「多くの人が観て考えるべき」わたしは、ダニエル・ブレイク sannemusaさんの映画レビュー(感想・評価)
多くの人が観て考えるべき
イギリスの福祉のひどい現状を、心臓病を患ったダニエルとシングルマザーのケイティという社会的弱者に追いやられた彼らの立場から、淡々と見せつける作品。
過度な演出や説明はない。にも関わらず、ぐいぐいとダニエル&ケイティの身上や境遇や怒りや悲しみに引き込まれてゆく。
ダニエルはけして甲斐性なしじゃないし、わからずやでもないし、実直に長年働いて税金も納めてきたし、困った隣人に手を差し伸べることのできる、ごく善良な普通の市民だということがひしひしと伝わるからだ。むしろ、金や生活がかかっていても卑怯な手段は選ぼうとしない彼の高潔さには感服する。

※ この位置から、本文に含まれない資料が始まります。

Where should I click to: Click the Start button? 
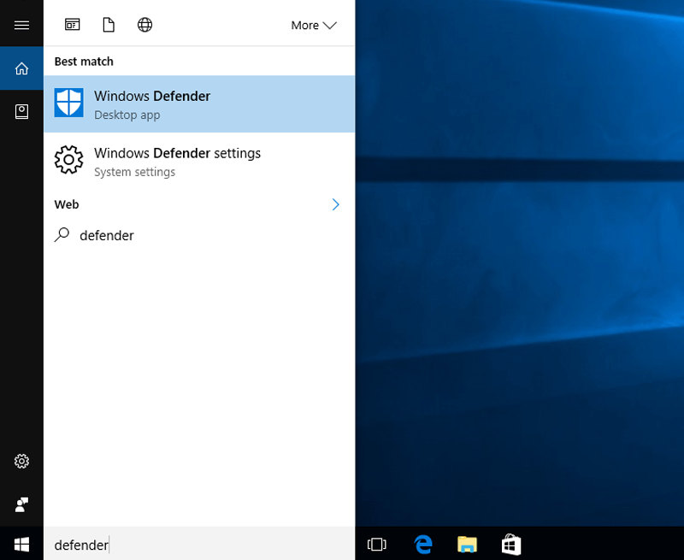21,545
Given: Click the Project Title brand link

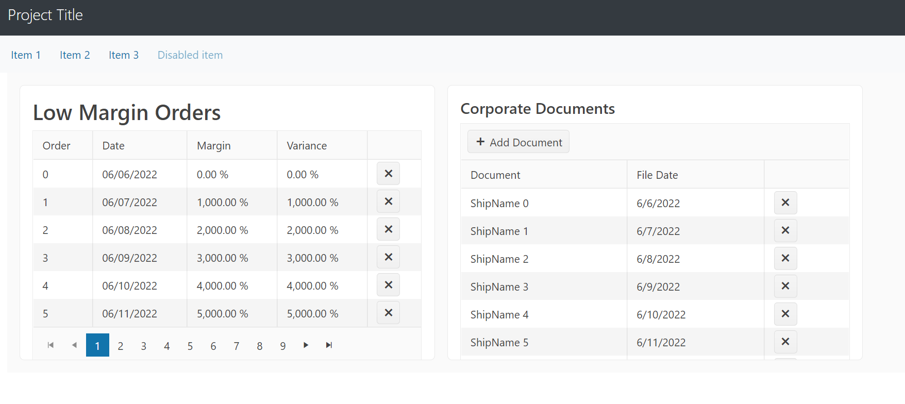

(私個人は、支援を受ける側に一定の条件が課されるべき、というその基本スタンス自体に疑問を呈したいけれど)
私はイギリス国民ではないから、本作の真偽は判断できないけれど、日本でも同じことが起こっている、起こりうる、という危機感が確実にある。
市民のための行政だというのに、目的を忘れた態度で働く公人たち。親切さやユニバーサルな目線が欠如したオペレーション。果てには思いやりの行為が非難の対象になるというありさま。。
私は公人ではないけれど、自身の職分において同じようなことをしでかしてしまっていないだろうか?
こんな状況を防ぐため、あるいはこんな状況下にある人々の手助けになるため、自分には何ができるのだろうか?と考えはじめている。
多くの人に観て欲しいと思った作品。